Katanya, gangguan pasokan dari kawasan Teluk yang kaya energi telah memicu guncangan pasokan negatif yang mendorong kenaikan harga. Oleh karena itu, pengendalian inflasi harus menjadi prioritas utama.

Georgieva juga memperingatkan dunia kini kurang siap menghadapi perlambatan ekonomi besar dibandingkan sebelum pandemi COVID-19. Selain itu, meningkatnya ketegangan antarnegara besar membuat kerja sama internasional dalam menghadapi krisis menjadi lebih sulit, meski frekuensi krisis justru meningkat.

Menurutnya, dunia menghadapi guncangan ini setelah sebelumnya terpukul oleh pandemi COVID-19 dan perang di Ukraina, sehingga ruang kebijakan menjadi semakin terbatas. Ia juga menyoroti hanya sedikit pemerintah yang mengambil langkah signifikan untuk mengurangi beban utang pasca pandemi.

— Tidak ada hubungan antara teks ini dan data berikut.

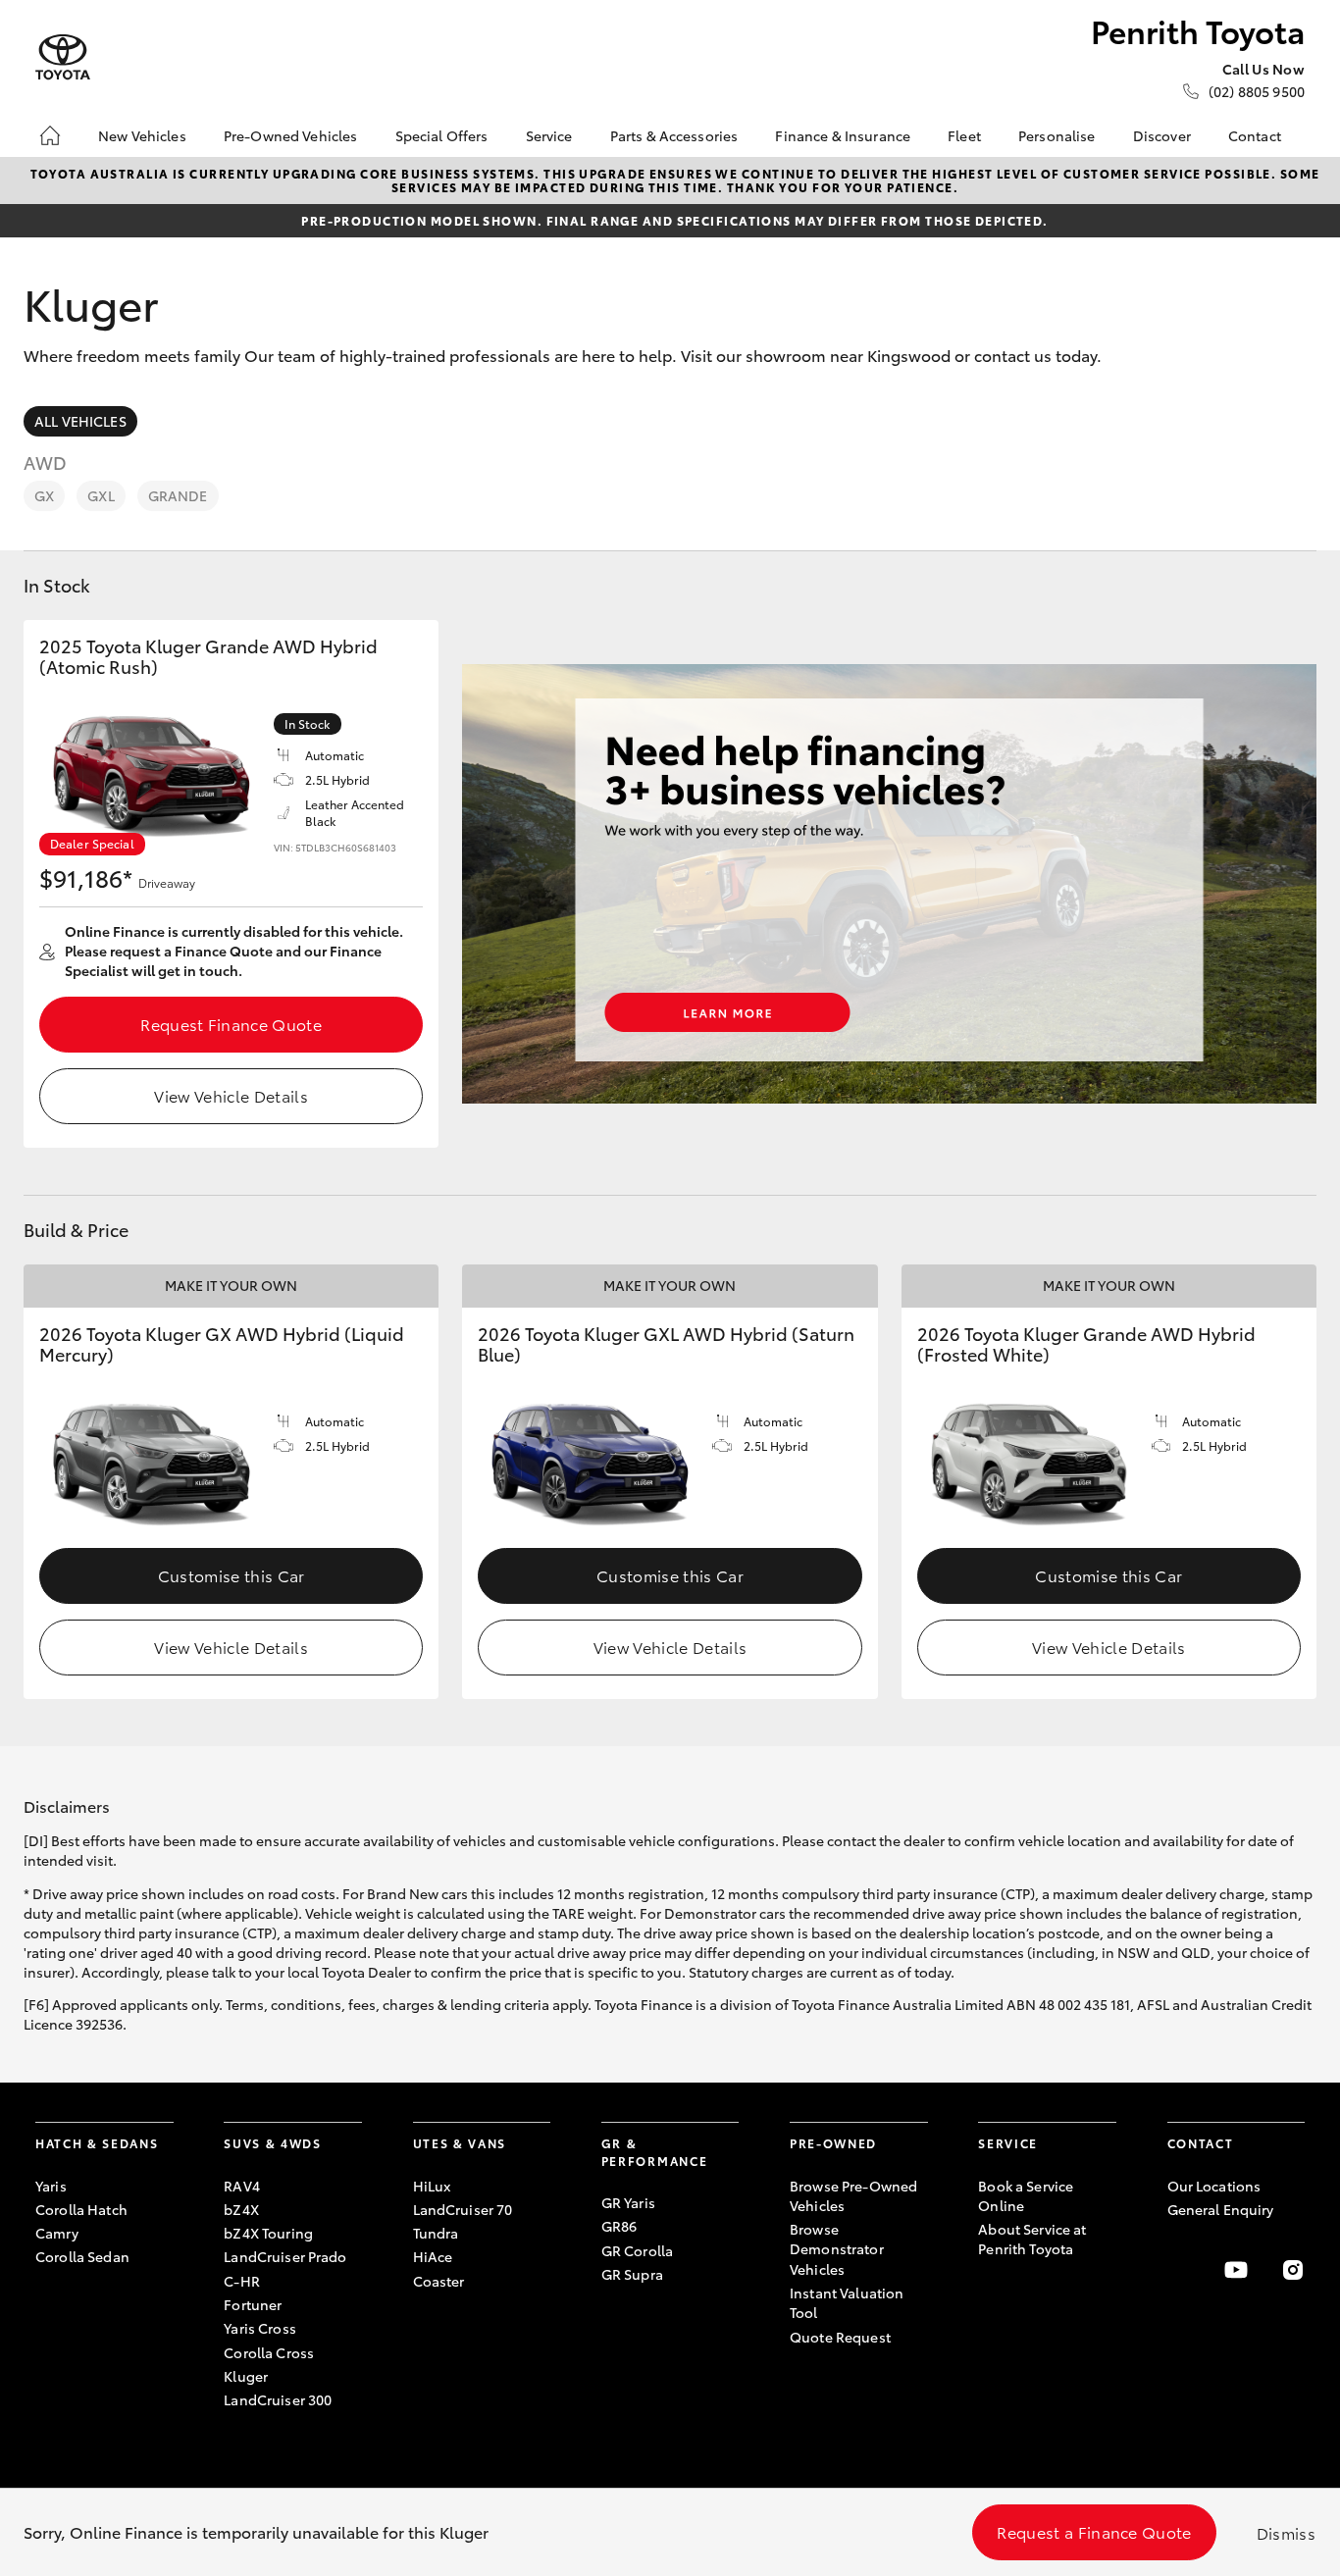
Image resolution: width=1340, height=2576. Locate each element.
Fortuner (253, 2304)
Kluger (246, 2376)
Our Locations (1214, 2185)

Selain tekanan pada sektor energi, perang juga berdampak pada pasar pupuk global dan diperkirakan memperburuk ketahanan pangan dunia. Program Pangan Dunia Perserikatan Bangsa-Bangsa (WFP) bahkan memperingatkan hampir 45 juta orang berpotensi jatuh ke dalam kondisi rawan pangan akut jika konflik tidak berakhir hingga pertengahan tahun dan harga minyak tetap di atas USD 100 per barel.

Harga minyak mentah Brent tercatat berada di kisaran USD 110 per barel pada Selasa (7/4), naik dari sekitar USD 70 sebelum perang pecah pada 28 Februari. Harga minyak fisik dan turunannya seperti solar dan bahan bakar pesawat bahkan melonjak lebih tinggi.

Presiden AS Donald Trump juga mengancam akan meningkatkan eskalasi jika Iran tidak membuka kembali jalur pengiriman energi, sementara Iran menyatakan siap membalas dengan menyerang target energi di kawasan Teluk. Kondisi ini meningkatkan kekhawatiran akan memburuknya krisis energi global.

Dampak Lonjakan Energi Akan Dirasakan Semua Negara

Georgieva menilai dampak tekanan energi akan dirasakan oleh semua negara, tetapi dengan tingkat yang berbeda. Negara yang berada dekat dengan daerah perang atau bergantung pada impor energi akan merasakan dampak lebih besar, terutama jika memiliki ruang fiskal yang terbatas.

Ia menambahkan, bank sentral di berbagai negara perlu menyeimbangkan antara pengendalian inflasi dan menjaga pertumbuhan ekonomi agar tidak tertekan terlalu dalam. Hal ini berbeda dengan kondisi saat pandemi, ketika kebijakan fiskal dan moneter dapat dilakukan secara terkoordinasi untuk merespons penurunan permintaan dan pasokan sekaligus.

“Respon terhadap guncangan ini harus dilakukan dengan sangat hati-hati, karena ini adalah momen yang sangat sensitif,” tambah Georgieva.

Di sisi fiskal, sejumlah pemerintah, khususnya di Asia yang sangat bergantung pada energi dari kawasan Teluk, telah mengambil langkah untuk meredam lonjakan harga energi, seperti memberikan subsidi atau menetapkan batas harga.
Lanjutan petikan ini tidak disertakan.